How big data is stored and processed
The need to handle big data velocity imposes unique demands on the underlying compute infrastructure. The computing power required to quickly process huge volumes and varieties of data can overwhelm a single server or server cluster. Organizations must apply adequate processing capacity to big data tasks to achieve the required velocity. This can potentially demand hundreds or thousands of servers that can distribute the processing work and operate collaboratively in a clustered architecture.
Achieving such velocity in a cost-effective manner is also a challenge. Many enterprise leaders are reticent to invest in an extensive server and storage infrastructure to support big data workloads, particularly ones that don’t run 24/7. As a result, public cloud computing is now a primary vehicle for hosting big data systems. A public cloud provider can store petabytes of data and scale up the required number of servers just long enough to complete a big data analytics project. The business only pays for the storage and compute time actually used, and the cloud instances can be turned off until they’re needed again.
To improve service levels even further, public cloud providers offer big data capabilities through managed services that include highly distributed Apache Hadoop compute instances, the Apache Spark processing engine and related big data technologies. Amazon Elastic MapReduce (EMR) from Amazon Web Services (AWS) is one example of a big data service that runs in a public cloud; others include Microsoft’s Azure HDInsight and Google Cloud Dataproc. In cloud environments, big data can be stored in the Hadoop Distributed File System (HDFS) or in lower-cost cloud object storage, such as Amazon Simple Storage Service (S3); NoSQL databases are another option in the cloud for applications that are a good fit for them.
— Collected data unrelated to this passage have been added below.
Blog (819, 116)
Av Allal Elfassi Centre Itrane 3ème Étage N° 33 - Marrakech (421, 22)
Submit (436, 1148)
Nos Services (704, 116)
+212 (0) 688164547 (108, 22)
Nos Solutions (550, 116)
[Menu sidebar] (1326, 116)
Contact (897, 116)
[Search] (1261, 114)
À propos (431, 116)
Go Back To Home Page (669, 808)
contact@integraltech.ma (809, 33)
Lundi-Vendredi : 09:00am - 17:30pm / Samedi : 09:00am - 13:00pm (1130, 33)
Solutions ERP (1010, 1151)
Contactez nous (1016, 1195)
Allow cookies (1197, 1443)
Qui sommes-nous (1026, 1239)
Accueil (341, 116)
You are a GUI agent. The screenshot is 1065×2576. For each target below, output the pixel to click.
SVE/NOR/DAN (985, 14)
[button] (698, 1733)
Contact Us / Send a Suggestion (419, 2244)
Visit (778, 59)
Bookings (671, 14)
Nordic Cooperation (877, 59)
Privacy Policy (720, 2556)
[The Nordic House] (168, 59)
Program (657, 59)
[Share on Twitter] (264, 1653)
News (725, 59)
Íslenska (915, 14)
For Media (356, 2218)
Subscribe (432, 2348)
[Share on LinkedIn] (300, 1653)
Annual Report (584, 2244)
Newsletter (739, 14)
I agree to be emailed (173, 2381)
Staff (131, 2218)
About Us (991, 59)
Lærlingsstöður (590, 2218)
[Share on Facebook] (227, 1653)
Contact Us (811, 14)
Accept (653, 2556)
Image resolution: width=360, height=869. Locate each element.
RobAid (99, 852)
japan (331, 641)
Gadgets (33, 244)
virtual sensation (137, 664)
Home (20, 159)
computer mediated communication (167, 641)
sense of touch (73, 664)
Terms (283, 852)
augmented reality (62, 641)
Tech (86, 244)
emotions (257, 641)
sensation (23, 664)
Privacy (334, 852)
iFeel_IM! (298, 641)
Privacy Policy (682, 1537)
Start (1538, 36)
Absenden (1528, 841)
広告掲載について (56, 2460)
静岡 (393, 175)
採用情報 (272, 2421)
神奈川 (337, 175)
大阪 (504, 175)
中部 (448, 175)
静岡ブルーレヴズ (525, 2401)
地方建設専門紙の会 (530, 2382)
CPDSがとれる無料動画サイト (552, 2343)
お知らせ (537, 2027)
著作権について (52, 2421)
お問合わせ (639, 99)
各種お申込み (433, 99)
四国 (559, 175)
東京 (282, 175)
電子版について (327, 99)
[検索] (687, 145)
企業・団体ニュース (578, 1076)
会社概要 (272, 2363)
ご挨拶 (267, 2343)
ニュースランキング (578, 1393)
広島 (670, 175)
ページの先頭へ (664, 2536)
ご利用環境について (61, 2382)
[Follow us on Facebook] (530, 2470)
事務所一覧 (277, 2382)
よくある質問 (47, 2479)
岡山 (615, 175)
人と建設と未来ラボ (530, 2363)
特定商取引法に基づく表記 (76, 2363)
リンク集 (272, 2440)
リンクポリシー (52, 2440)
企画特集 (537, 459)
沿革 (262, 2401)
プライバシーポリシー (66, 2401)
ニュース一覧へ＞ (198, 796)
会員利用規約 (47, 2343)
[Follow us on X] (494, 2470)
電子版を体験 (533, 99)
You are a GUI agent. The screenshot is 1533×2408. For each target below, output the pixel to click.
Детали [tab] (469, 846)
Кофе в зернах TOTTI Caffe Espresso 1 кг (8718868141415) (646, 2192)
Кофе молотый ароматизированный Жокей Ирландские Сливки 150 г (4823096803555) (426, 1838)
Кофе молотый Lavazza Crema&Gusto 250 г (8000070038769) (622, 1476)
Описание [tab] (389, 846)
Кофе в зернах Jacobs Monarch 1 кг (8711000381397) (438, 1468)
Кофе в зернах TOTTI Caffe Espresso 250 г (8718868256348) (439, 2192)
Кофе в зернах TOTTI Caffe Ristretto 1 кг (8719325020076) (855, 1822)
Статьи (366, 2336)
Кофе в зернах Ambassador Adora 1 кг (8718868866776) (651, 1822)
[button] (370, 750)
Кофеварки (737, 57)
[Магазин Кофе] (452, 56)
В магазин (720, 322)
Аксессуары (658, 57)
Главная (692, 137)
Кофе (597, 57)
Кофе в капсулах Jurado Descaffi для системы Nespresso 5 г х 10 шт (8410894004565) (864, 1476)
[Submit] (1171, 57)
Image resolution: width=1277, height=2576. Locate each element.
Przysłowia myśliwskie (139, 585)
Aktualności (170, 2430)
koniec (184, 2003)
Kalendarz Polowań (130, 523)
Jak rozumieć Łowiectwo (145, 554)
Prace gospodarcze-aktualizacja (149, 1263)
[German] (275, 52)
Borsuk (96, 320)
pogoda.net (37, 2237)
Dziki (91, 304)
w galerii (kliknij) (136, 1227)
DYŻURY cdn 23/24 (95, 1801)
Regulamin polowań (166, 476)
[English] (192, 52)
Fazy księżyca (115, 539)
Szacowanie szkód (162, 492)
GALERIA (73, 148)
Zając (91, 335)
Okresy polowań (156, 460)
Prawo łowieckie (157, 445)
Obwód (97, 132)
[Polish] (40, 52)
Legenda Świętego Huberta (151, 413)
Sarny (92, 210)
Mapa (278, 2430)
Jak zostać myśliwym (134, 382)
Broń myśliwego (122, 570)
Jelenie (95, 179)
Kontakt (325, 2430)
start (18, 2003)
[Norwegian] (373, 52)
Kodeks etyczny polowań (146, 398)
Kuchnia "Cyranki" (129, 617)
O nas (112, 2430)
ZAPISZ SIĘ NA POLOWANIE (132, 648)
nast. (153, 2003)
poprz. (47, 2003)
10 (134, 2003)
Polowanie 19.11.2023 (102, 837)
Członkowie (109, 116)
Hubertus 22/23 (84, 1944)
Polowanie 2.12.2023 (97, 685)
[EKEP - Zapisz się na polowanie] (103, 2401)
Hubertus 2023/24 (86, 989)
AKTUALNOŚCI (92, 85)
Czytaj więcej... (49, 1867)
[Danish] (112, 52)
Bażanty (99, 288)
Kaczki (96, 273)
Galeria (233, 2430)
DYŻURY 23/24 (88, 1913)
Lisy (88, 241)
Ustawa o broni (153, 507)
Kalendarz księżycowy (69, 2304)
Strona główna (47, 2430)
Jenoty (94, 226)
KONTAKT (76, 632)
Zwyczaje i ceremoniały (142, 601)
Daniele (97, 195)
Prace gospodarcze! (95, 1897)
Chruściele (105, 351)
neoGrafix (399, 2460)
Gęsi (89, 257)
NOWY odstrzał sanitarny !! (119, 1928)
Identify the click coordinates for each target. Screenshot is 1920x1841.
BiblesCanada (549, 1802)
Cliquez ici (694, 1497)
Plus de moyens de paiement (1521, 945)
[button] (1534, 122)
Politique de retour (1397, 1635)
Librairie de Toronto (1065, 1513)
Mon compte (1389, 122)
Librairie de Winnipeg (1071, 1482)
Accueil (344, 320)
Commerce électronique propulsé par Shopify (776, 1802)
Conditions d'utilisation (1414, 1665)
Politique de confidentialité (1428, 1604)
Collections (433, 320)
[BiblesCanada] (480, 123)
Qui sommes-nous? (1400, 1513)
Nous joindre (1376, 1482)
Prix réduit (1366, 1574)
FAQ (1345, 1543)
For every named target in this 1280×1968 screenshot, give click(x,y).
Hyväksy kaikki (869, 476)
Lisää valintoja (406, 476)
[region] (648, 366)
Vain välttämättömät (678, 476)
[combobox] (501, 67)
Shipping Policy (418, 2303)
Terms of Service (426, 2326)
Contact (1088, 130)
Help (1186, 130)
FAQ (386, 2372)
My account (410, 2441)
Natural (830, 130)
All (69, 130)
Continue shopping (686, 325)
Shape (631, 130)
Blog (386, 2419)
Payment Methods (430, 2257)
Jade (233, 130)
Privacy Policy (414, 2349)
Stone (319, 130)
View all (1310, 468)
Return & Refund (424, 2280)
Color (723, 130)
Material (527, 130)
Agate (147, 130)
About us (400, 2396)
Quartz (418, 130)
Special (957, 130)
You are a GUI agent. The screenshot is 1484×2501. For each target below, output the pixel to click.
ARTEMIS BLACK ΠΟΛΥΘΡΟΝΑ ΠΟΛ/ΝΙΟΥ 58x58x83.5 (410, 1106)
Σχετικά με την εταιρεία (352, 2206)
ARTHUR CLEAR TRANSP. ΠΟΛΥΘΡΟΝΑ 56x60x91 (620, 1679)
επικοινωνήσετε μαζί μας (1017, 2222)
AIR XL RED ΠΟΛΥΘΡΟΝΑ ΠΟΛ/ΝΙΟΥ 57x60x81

For organizations that want to deploy on-premises big data systems, commonly used Apache open source technologies in addition to Hadoop and Spark include Yet Another Resource Negotiator (YARN), Hadoop’s built-in resource manager and job scheduler; the MapReduce programming framework; Kafka, an application-to-application messaging and data streaming platform; the HBase database; and SQL-on-Hadoop query engines like Drill, Hive, Impala and Presto. Users can install the open source versions of the technologies themselves or turn to commercial big data platforms offered by Cloudera, Hortonworks and MapR Technologies, which are also supported in the cloud. However, Cloudera and Hortonworks agreed to merge in October 2018, which likely will reduce the number of available on-premises platforms to two.
The human side of big data analytics
Ultimately, the value and effectiveness of big data depends on the workers tasked with understanding the data and formulating the proper queries to direct big data analytics projects. Some big data tools meet specialized niches and allow less technical users to use everyday business data in predictive analytics applications. Other technologies, such as Hadoop-based big data appliances, help businesses implement a suitable compute infrastructure to tackle big data projects, while minimizing the need for hardware and distributed software know-how.
But these tools only address limited use cases. Many other big data tasks, such as determining the effectiveness of a new drug, can require substantial scientific and computational expertise from an analytics team. But finding such expertise can be a challenge: There is currently a shortage of data scientists and other analysts who have experience working with big data in a distributed, open source environment.
Big data can be contrasted with small data, another evolving term that’s often used to describe data whose volume and format can be easily used for self-service analytics. A commonly quoted axiom is that “big data is for machines; small data is for people.”